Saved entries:
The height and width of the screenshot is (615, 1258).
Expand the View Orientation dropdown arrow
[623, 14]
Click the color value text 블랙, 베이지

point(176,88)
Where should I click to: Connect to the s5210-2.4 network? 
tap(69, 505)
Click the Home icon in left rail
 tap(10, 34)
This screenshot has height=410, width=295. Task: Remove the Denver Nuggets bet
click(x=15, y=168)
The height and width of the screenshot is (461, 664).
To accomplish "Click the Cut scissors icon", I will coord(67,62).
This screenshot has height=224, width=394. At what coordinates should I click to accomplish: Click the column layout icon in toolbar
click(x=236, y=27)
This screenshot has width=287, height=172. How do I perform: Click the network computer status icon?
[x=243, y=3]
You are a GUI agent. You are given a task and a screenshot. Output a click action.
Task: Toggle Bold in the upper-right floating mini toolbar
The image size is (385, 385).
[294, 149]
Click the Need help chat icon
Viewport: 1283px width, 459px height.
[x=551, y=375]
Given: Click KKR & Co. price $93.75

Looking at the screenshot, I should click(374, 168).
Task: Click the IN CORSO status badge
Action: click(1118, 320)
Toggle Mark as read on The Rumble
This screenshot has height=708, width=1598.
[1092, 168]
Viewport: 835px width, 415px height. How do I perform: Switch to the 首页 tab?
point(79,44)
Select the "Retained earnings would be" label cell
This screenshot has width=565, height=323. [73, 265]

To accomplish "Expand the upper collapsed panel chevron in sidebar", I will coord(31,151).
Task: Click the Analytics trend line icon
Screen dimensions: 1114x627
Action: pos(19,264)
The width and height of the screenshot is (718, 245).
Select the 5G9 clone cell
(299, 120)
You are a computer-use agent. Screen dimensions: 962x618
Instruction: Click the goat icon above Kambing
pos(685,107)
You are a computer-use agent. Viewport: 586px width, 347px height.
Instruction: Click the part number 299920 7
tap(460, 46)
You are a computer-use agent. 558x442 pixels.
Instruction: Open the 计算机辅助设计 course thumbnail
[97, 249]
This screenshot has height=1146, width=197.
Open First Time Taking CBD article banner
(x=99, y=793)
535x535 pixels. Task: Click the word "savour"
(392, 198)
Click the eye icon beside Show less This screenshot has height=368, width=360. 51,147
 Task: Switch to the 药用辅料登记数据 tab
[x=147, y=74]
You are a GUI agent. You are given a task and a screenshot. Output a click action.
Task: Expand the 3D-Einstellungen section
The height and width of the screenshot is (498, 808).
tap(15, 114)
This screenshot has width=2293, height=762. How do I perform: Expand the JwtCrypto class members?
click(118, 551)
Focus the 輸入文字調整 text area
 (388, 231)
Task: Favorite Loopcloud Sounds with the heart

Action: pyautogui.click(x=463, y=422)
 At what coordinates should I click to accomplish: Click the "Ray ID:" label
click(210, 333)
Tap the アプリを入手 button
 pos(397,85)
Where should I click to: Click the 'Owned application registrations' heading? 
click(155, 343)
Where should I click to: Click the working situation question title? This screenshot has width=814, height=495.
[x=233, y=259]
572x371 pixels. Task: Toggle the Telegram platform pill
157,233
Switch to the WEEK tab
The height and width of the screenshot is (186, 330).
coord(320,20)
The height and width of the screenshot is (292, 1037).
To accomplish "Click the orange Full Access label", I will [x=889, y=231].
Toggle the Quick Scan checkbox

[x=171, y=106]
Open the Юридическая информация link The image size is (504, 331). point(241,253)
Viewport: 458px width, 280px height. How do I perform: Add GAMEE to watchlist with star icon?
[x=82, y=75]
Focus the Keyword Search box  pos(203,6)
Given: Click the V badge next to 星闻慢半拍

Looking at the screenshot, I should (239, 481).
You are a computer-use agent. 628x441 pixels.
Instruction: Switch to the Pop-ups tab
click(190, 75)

(WORK INSTRUCTIONS): Only the lines from the one with "Focus the Keyword" through the final line above belong in the answer, each reproduced word for word.

(ANSWER TO THIS TASK):
Focus the Keyword Search box  pos(203,6)
Given: Click the V badge next to 星闻慢半拍

Looking at the screenshot, I should (239, 481).
You are a computer-use agent. 628x441 pixels.
Instruction: Switch to the Pop-ups tab
click(190, 75)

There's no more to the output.